Ma era di salda tenuta anche la componente musicale, affidata alla bacchetta ampiamente collaudata di Paolo Arrivabeni. Il quale comincia in maniera piuttosto cauta, senza scatenare, nella Sinfonia d'apertura, gli smaglianti clangori che era lecito attendersi, e che proseguono nella più incandescente Introduzione mai scritta da Verdi. Ma è, la sua, la prudenza del ‘buon padre di famiglia', di chi desidera che la nave approdi senza eccessivi sconvolgimenti, di chi non vuole smarrire un equilibrio, volutamente precario in quest'opera più che in altre. Perché poi bisogna riconoscergli il merito di far progredire – lentamente ma inesorabilmente – la temperatura drammatica dell'opera, di assecondare quei rapporti di forza, tra tensioni e distensioni, che la tradizione italiana predilige e dal quale deriva la resa teatrale dello spettacolo. Tutto questo con quella ricerca della ‘parola scenica', ancora in nuce in quest'opera giovanile, ma che pure già connota i due protagonisti, soprattutto quando l'azione prende il sopravvento.
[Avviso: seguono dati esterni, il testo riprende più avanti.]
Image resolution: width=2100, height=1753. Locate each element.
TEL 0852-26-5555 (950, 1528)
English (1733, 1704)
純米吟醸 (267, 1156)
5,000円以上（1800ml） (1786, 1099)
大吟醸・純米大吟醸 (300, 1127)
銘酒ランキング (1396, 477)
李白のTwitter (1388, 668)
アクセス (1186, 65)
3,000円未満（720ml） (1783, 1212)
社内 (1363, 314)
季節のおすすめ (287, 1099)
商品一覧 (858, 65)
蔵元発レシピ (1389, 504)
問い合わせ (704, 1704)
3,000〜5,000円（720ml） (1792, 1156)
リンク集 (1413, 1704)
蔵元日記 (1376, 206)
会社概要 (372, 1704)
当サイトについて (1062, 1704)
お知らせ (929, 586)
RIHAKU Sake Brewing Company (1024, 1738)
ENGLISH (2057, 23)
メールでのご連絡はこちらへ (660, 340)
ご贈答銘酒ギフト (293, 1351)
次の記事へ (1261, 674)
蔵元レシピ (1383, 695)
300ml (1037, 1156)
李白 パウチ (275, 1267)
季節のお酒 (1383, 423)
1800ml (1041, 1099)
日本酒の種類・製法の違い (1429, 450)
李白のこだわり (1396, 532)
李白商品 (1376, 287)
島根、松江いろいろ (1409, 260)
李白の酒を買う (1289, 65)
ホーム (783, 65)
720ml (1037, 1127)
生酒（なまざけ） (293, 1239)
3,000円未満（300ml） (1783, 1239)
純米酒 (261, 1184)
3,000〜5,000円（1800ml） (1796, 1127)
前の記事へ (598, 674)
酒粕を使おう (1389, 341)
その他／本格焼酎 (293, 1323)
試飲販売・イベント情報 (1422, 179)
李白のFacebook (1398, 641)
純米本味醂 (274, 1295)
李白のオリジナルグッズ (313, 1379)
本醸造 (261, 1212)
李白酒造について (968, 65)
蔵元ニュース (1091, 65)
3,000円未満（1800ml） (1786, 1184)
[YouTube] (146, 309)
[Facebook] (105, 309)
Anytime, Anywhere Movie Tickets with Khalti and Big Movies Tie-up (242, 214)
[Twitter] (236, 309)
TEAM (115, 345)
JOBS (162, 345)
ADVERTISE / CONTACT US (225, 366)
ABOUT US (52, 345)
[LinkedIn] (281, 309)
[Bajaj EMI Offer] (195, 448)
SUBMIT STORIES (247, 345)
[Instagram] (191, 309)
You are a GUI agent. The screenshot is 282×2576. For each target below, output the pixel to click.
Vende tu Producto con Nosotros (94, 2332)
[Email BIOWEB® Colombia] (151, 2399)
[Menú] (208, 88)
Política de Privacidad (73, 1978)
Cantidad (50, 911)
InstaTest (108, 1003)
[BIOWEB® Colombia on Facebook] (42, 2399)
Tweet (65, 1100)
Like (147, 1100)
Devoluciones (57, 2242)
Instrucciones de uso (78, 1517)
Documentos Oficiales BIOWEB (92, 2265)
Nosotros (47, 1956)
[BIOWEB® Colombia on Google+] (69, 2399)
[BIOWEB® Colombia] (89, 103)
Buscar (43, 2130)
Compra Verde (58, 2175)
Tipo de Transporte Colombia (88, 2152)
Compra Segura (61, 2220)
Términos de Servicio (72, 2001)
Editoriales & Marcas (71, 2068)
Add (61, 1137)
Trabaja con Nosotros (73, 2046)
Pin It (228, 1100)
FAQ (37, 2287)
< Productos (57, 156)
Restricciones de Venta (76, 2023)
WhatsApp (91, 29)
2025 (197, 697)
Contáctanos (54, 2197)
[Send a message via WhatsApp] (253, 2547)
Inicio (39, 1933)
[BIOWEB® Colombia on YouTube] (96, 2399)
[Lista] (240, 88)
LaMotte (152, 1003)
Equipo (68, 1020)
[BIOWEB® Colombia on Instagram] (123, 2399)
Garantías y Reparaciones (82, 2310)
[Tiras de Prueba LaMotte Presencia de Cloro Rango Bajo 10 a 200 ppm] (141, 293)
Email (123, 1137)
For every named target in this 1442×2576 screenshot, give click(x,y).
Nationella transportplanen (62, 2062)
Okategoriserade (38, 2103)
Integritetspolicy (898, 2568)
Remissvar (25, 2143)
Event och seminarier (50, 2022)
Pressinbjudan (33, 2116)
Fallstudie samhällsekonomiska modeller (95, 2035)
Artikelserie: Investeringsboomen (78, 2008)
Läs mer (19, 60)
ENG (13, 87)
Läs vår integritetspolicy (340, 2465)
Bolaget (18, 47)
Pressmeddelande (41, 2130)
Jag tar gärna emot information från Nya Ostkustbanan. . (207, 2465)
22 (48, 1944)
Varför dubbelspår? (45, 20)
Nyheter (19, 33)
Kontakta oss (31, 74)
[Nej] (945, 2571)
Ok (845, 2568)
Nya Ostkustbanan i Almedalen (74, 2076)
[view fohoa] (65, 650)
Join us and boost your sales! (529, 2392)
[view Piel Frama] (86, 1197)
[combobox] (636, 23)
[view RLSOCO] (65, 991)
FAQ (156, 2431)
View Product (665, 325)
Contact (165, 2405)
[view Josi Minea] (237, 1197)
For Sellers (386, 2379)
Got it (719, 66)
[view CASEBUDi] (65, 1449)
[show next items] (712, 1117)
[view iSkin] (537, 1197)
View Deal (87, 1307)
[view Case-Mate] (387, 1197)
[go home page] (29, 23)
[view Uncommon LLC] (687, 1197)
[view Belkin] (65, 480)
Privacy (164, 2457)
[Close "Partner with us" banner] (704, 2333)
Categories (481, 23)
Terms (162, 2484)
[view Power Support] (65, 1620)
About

Gli rispondeva un coro – diretto da Andrea Faidutti – in buona forma, ma talora carente di un'omogeneità di impasto ancora da costruire; e soprattutto una distribuzione, che senza essere indimenticabile è perfettamente funzionale alla riuscita dello spettacolo. I due protagonisti, peraltro, facevano gradito ritorno sulla scena palermitana, dopo il recente impegno nel Simon Boccanegra autunnale. Nel ruolo del titolo, Roberto Frontali si confermava interprete di pregio del repertorio verdiano, timbro tornito e seducente, più sicuro nel cantabile che nello slancio delle cabalette: appena un briciolo di fantasia in più gli garantirebbe risultati tali da valicare la professionalità, su cui si attesta. Sotto questo profilo, maggior rilievo assume la Abigaille di Amarilli Nizza: soprano di notevole tenuta e di cospicui mezzi vocali, ma costretta talora a forzare, alle prese con uno dei ruoli più impervi del melodramma verdiano, per rendere in maniera convincente lo slancio e la foga irruente di un personaggio irresistibilmente attratto dal potere. In crescendo la prova di Roberto Scandiuzzi, Zaccaria poco incisivo nella scena iniziale, ma poi capace di valorizzare un timbro ancora vellutato nella preghiera del secondo atto, con un magistrale controllo del legato e del canto a fior di labbro, ben secondato dal clima dolente instaurato dai violoncelli. Nei panni di Fenena una debuttante di lusso, Anita Rachvelishvili, nota per il recente successo scaligero nella Carmen inaugurale, e che qui è parsa, nei limiti del ruolo, provvista di uno dei più fiorenti, screziati timbri mezzosopranili in circolazione. Una menzione meritano, ancora, il giovanile, baldanzoso Ismaele proposto da Thiago Arancam, la svettante Anna di Francesca Micarelli, e ancora Manrico Signorini (Gran Sacerdote di Belo) e Alberto Profeta (Abdallo). Partecipe, vibrante, commosso, il pubblico ha tributato unanimi consensi allo spettacolo, convincente apertura di una stagione di sicuro interesse.